[PROVIDED RECORDS]:

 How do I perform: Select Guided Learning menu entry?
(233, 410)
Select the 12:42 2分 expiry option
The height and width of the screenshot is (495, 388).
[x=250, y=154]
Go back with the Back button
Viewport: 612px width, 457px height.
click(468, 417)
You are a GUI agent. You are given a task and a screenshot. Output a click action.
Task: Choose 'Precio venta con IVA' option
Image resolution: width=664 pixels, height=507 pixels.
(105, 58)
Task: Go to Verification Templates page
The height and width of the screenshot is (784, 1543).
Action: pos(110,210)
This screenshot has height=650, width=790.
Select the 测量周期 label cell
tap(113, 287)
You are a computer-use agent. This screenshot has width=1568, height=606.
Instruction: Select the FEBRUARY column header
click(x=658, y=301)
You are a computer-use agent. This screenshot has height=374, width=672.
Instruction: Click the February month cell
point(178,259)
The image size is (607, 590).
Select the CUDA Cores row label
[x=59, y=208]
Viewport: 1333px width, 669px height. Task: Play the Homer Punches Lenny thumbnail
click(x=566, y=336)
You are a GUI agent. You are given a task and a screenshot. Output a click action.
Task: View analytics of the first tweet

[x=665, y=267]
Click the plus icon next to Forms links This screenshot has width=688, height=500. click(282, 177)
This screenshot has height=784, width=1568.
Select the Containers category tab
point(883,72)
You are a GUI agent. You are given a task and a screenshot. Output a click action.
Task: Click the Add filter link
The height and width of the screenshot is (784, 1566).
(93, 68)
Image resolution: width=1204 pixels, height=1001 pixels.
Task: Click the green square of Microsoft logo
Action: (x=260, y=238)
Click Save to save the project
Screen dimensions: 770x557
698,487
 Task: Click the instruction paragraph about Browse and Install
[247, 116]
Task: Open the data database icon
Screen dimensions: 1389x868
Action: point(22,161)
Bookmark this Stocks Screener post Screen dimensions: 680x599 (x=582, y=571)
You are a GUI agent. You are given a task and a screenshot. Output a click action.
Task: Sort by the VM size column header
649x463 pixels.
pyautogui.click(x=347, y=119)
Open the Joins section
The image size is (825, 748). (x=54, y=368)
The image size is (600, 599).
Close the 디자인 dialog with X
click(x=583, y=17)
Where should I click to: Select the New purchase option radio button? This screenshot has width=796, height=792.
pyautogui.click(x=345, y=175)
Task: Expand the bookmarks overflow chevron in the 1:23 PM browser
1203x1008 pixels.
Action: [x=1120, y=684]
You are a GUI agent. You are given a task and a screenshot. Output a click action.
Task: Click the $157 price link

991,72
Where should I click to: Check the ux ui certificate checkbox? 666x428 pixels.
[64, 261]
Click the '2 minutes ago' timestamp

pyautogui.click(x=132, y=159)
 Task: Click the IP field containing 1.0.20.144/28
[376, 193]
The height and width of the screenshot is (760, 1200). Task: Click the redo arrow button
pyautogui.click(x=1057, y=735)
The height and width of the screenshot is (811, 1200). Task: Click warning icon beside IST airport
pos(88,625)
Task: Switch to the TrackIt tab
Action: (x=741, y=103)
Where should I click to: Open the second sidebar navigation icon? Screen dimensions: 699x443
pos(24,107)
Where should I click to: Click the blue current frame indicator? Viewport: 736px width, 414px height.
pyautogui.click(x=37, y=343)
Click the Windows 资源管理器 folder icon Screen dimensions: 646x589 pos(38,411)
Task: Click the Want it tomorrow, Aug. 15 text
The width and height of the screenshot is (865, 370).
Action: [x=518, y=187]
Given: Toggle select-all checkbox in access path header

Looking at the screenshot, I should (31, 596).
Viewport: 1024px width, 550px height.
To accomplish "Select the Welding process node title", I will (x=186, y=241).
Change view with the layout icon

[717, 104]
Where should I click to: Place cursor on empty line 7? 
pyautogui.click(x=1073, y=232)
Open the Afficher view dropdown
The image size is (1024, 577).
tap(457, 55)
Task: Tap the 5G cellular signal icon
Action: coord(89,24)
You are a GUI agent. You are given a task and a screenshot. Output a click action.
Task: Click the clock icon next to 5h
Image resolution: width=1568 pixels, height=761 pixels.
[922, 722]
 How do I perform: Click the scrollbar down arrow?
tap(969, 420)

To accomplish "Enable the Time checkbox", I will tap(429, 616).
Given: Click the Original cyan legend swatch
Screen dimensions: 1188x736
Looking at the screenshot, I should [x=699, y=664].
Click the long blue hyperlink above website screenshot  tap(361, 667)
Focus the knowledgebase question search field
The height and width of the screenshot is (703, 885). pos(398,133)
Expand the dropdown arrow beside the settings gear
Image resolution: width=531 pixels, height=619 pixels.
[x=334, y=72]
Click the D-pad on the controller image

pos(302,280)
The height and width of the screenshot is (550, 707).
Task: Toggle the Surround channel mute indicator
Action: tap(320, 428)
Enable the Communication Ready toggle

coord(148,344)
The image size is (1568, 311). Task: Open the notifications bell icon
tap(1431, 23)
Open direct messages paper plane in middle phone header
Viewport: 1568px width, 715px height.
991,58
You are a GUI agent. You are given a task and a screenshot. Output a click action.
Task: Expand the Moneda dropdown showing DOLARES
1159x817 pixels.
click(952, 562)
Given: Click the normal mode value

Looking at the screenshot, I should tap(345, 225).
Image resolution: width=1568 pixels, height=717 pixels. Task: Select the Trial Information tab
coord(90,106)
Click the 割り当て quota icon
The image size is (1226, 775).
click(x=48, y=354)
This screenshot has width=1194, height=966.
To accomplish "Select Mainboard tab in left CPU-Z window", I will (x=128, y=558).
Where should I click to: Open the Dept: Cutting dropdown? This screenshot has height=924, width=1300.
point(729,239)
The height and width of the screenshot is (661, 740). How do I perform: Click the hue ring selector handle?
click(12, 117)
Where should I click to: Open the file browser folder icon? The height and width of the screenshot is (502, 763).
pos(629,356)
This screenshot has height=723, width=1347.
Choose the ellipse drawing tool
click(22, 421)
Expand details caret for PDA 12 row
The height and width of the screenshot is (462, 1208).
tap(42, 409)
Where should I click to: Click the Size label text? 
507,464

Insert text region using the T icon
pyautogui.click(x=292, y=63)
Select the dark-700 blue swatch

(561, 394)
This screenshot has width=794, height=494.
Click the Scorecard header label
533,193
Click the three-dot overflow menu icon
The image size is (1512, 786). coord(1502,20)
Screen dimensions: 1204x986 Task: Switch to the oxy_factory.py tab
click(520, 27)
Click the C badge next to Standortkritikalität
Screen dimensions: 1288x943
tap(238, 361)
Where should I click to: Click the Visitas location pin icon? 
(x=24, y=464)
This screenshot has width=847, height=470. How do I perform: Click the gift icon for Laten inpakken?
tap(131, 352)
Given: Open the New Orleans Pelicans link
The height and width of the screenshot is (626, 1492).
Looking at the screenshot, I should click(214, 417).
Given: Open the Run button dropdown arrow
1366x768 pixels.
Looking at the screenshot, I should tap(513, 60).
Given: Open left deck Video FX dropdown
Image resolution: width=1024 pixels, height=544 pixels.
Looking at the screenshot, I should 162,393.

[ASSIGNMENT]: Each entry should be reproduced in the output exactly.

[RESULT FOR THIS TASK]:
 How do I perform: Select Guided Learning menu entry?
(233, 410)
Select the 12:42 2分 expiry option
The height and width of the screenshot is (495, 388).
[x=250, y=154]
Go back with the Back button
Viewport: 612px width, 457px height.
click(468, 417)
You are a GUI agent. You are given a task and a screenshot. Output a click action.
Task: Choose 'Precio venta con IVA' option
Image resolution: width=664 pixels, height=507 pixels.
(105, 58)
Task: Go to Verification Templates page
The height and width of the screenshot is (784, 1543).
Action: pos(110,210)
This screenshot has height=650, width=790.
Select the 测量周期 label cell
tap(113, 287)
You are a computer-use agent. This screenshot has width=1568, height=606.
Instruction: Select the FEBRUARY column header
click(x=658, y=301)
You are a computer-use agent. This screenshot has height=374, width=672.
Instruction: Click the February month cell
point(178,259)
The image size is (607, 590).
Select the CUDA Cores row label
[x=59, y=208]
Viewport: 1333px width, 669px height. Task: Play the Homer Punches Lenny thumbnail
click(x=566, y=336)
You are a GUI agent. You are given a task and a screenshot. Output a click action.
Task: View analytics of the first tweet

[x=665, y=267]
Click the plus icon next to Forms links This screenshot has width=688, height=500. click(282, 177)
This screenshot has height=784, width=1568.
Select the Containers category tab
point(883,72)
You are a GUI agent. You are given a task and a screenshot. Output a click action.
Task: Click the Add filter link
The height and width of the screenshot is (784, 1566).
(93, 68)
Image resolution: width=1204 pixels, height=1001 pixels.
Task: Click the green square of Microsoft logo
Action: (x=260, y=238)
Click Save to save the project
Screen dimensions: 770x557
698,487
 Task: Click the instruction paragraph about Browse and Install
[247, 116]
Task: Open the data database icon
Screen dimensions: 1389x868
Action: point(22,161)
Bookmark this Stocks Screener post Screen dimensions: 680x599 (x=582, y=571)
You are a GUI agent. You are given a task and a screenshot. Output a click action.
Task: Sort by the VM size column header
649x463 pixels.
pyautogui.click(x=347, y=119)
Open the Joins section
The image size is (825, 748). (x=54, y=368)
The image size is (600, 599).
Close the 디자인 dialog with X
click(x=583, y=17)
Where should I click to: Select the New purchase option radio button? This screenshot has width=796, height=792.
pyautogui.click(x=345, y=175)
Task: Expand the bookmarks overflow chevron in the 1:23 PM browser
1203x1008 pixels.
Action: [x=1120, y=684]
You are a GUI agent. You are given a task and a screenshot. Output a click action.
Task: Click the $157 price link

991,72
Where should I click to: Check the ux ui certificate checkbox? 666x428 pixels.
[64, 261]
Click the '2 minutes ago' timestamp

pyautogui.click(x=132, y=159)
 Task: Click the IP field containing 1.0.20.144/28
[376, 193]
The height and width of the screenshot is (760, 1200). Task: Click the redo arrow button
pyautogui.click(x=1057, y=735)
The height and width of the screenshot is (811, 1200). Task: Click warning icon beside IST airport
pos(88,625)
Task: Switch to the TrackIt tab
Action: (x=741, y=103)
Where should I click to: Open the second sidebar navigation icon? Screen dimensions: 699x443
pos(24,107)
Where should I click to: Click the blue current frame indicator? Viewport: 736px width, 414px height.
pyautogui.click(x=37, y=343)
Click the Windows 资源管理器 folder icon Screen dimensions: 646x589 pos(38,411)
Task: Click the Want it tomorrow, Aug. 15 text
The width and height of the screenshot is (865, 370).
Action: [x=518, y=187]
Given: Toggle select-all checkbox in access path header

Looking at the screenshot, I should (31, 596).
Viewport: 1024px width, 550px height.
To accomplish "Select the Welding process node title", I will (x=186, y=241).
Change view with the layout icon

[717, 104]
Where should I click to: Place cursor on empty line 7? 
pyautogui.click(x=1073, y=232)
Open the Afficher view dropdown
The image size is (1024, 577).
tap(457, 55)
Task: Tap the 5G cellular signal icon
Action: coord(89,24)
You are a GUI agent. You are given a task and a screenshot. Output a click action.
Task: Click the clock icon next to 5h
Image resolution: width=1568 pixels, height=761 pixels.
[922, 722]
 How do I perform: Click the scrollbar down arrow?
tap(969, 420)

To accomplish "Enable the Time checkbox", I will tap(429, 616).
Given: Click the Original cyan legend swatch
Screen dimensions: 1188x736
Looking at the screenshot, I should [x=699, y=664].
Click the long blue hyperlink above website screenshot  tap(361, 667)
Focus the knowledgebase question search field
The height and width of the screenshot is (703, 885). pos(398,133)
Expand the dropdown arrow beside the settings gear
Image resolution: width=531 pixels, height=619 pixels.
[x=334, y=72]
Click the D-pad on the controller image

pos(302,280)
The height and width of the screenshot is (550, 707).
Task: Toggle the Surround channel mute indicator
Action: tap(320, 428)
Enable the Communication Ready toggle

coord(148,344)
The image size is (1568, 311). Task: Open the notifications bell icon
tap(1431, 23)
Open direct messages paper plane in middle phone header
Viewport: 1568px width, 715px height.
991,58
You are a GUI agent. You are given a task and a screenshot. Output a click action.
Task: Expand the Moneda dropdown showing DOLARES
1159x817 pixels.
click(952, 562)
Given: Click the normal mode value

Looking at the screenshot, I should tap(345, 225).
Image resolution: width=1568 pixels, height=717 pixels. Task: Select the Trial Information tab
coord(90,106)
Click the 割り当て quota icon
The image size is (1226, 775).
click(x=48, y=354)
This screenshot has width=1194, height=966.
To accomplish "Select Mainboard tab in left CPU-Z window", I will (x=128, y=558).
Where should I click to: Open the Dept: Cutting dropdown? This screenshot has height=924, width=1300.
point(729,239)
The height and width of the screenshot is (661, 740). How do I perform: Click the hue ring selector handle?
click(12, 117)
Where should I click to: Open the file browser folder icon? The height and width of the screenshot is (502, 763).
pos(629,356)
This screenshot has height=723, width=1347.
Choose the ellipse drawing tool
click(22, 421)
Expand details caret for PDA 12 row
The height and width of the screenshot is (462, 1208).
tap(42, 409)
Where should I click to: Click the Size label text? 
507,464

Insert text region using the T icon
pyautogui.click(x=292, y=63)
Select the dark-700 blue swatch

(561, 394)
This screenshot has width=794, height=494.
Click the Scorecard header label
533,193
Click the three-dot overflow menu icon
The image size is (1512, 786). coord(1502,20)
Screen dimensions: 1204x986 Task: Switch to the oxy_factory.py tab
click(520, 27)
Click the C badge next to Standortkritikalität
Screen dimensions: 1288x943
tap(238, 361)
Where should I click to: Click the Visitas location pin icon? 
(x=24, y=464)
This screenshot has width=847, height=470. How do I perform: Click the gift icon for Laten inpakken?
tap(131, 352)
Given: Open the New Orleans Pelicans link
The height and width of the screenshot is (626, 1492).
Looking at the screenshot, I should click(214, 417).
Given: Open the Run button dropdown arrow
1366x768 pixels.
Looking at the screenshot, I should tap(513, 60).
Given: Open left deck Video FX dropdown
Image resolution: width=1024 pixels, height=544 pixels.
Looking at the screenshot, I should 162,393.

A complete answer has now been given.